Pilot configurations depend on the type of work you plan to do with the cluster. At a minimum, we recommend four nodes (one master and three slave nodes) with dual quad core CPUs, 24 GB memory per node, and four to six disk drives of 2 Terabyte (TB) capacity.

The minimum requirement for network is 1GigE all-to-all and can be easily achieved by connecting all of your nodes to a Gigabyte Ethernet switch. To use the spare socket for adding more CPUs in future, you can also consider using either a six- or an eight-core CPU.

Allocate at least 1 GB of RAM to each ZooKeeper server, and if possible give each ZooKeeper server its own disk.

Jumpstarting a Hadoop Cluster

One way to deploy Hadoop cluster quickly is to opt for “cloud trials”. Hortonworks distributes Hadoop through the Hortonworks Data Platform (HDP). You can install HDP in public and private clouds using Whirr, Microsoft Azure, and Amazon Web Services.

Note, however, that cloud services and virtual infrastructures are not architected for Hadoop. Cloud- or virtual-based Hadoop and HBase deployments may experience poor performance due to virtualization and suboptimal I/O architecture.

Initial Tests

The "smoke tests" that come with the Hadoop cluster are a good initial test, followed by Terasort. Some of the major server vendors offer in-factory commissioning of Hadoop clusters for an extra fee, ensuring that the cluster is working before you receive and pay for it. An indirect benefit of this approach is that if the Terasort performance is lower on-site than in the factory, the network is the most likely culprit.

Tracking Resource Usage for Pilot Deployments

Hortonworks recommends that you monitor your pilot cluster using Ganglia, Nagios, or other performance monitoring frameworks that may be in use in your data center. Use the following guidelines to decide what to monitor in your Hadoop and HBase clusters:

  • Measure resource usage for CPU, RAM, Disk I/O operation per second (IOPS), and network packets sent and received. Run the actual kinds of query or analysis jobs that are of interest to your team.

  • Ensure that your data subset is scaled to the size of your pilot cluster.

  • Analyze the monitoring data for resource saturation.
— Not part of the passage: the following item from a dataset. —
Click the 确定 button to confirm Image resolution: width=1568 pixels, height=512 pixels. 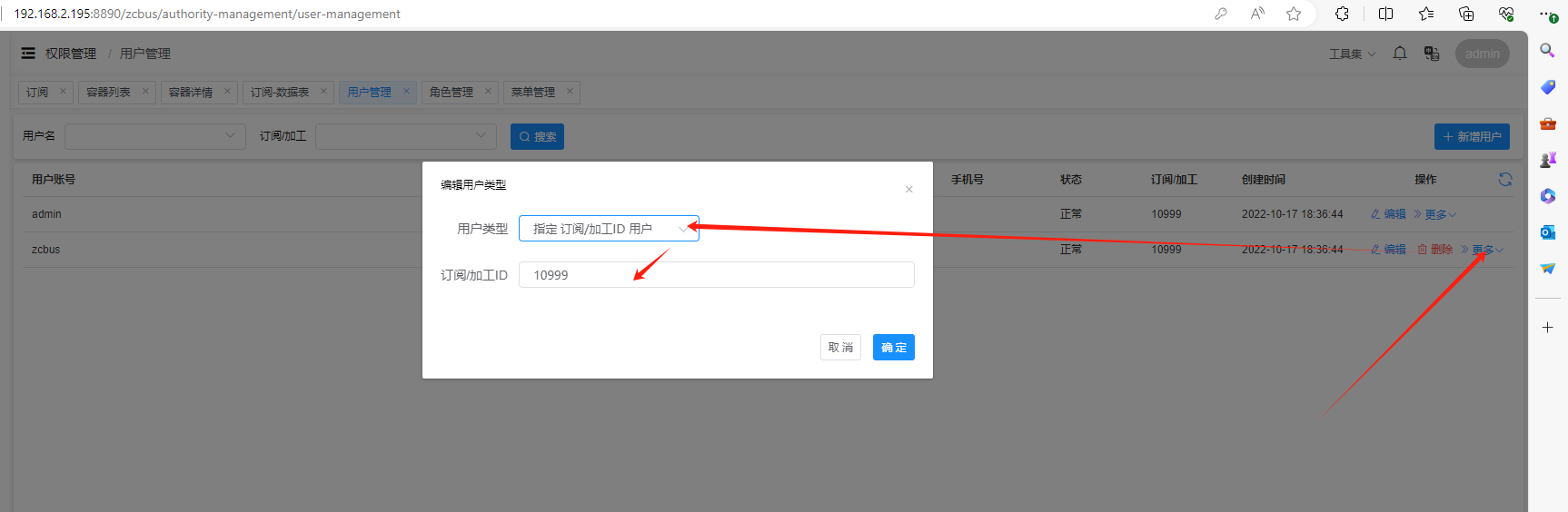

Based on this analysis, you can categorize your jobs as CPU bound, Disk I/O bound, or Network I/O bound.

    [Note]Note

    Most Java applications expand RAM usage to the maximum allowed. However, such jobs should not be analyzed as memory bound unless swapping happens or the JVM experiences full-memory garbage collection events. (Full-memory garbage collection events typically occur when the node appears to cease all useful work for several minutes at a time.)

  • Optionally, customize your job parameters or hardware or network configurations to balance resource usage. If your jobs fall in the various workload patterns equally, you may also choose to manipulate only the job parameters and keep the hardware choices “balanced”.
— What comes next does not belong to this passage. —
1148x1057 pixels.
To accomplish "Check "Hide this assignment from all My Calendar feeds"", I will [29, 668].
  • For your HBase cluster, analyze ZooKeeper as well. (Network and memory problems for HBase are often detected first in ZooKeeper.)

Tuning Job Characteristics to Resource Usage

Relating job characteristics to resource requirements can be complex. How the job is coded or the job data is represented can have a large impact on resource balance. For example, resource usage can be shifted between disk IOPS and CPU based on your choice of compression scheme or parsing format. Per-node CPU and disk activity can be traded for inter-node bandwidth, depending on the implementation of the Map/Reduce strategy.

Reusing Pilot Machines

With a pilot cluster in place, you can start analyzing workloads patterns to identify CPU and I/O bottlenecks. Later these machines can be reused in production clusters, even if your base specs c hange. It is common to have heterogeneous Hadoop clusters, especially as they evolve in size.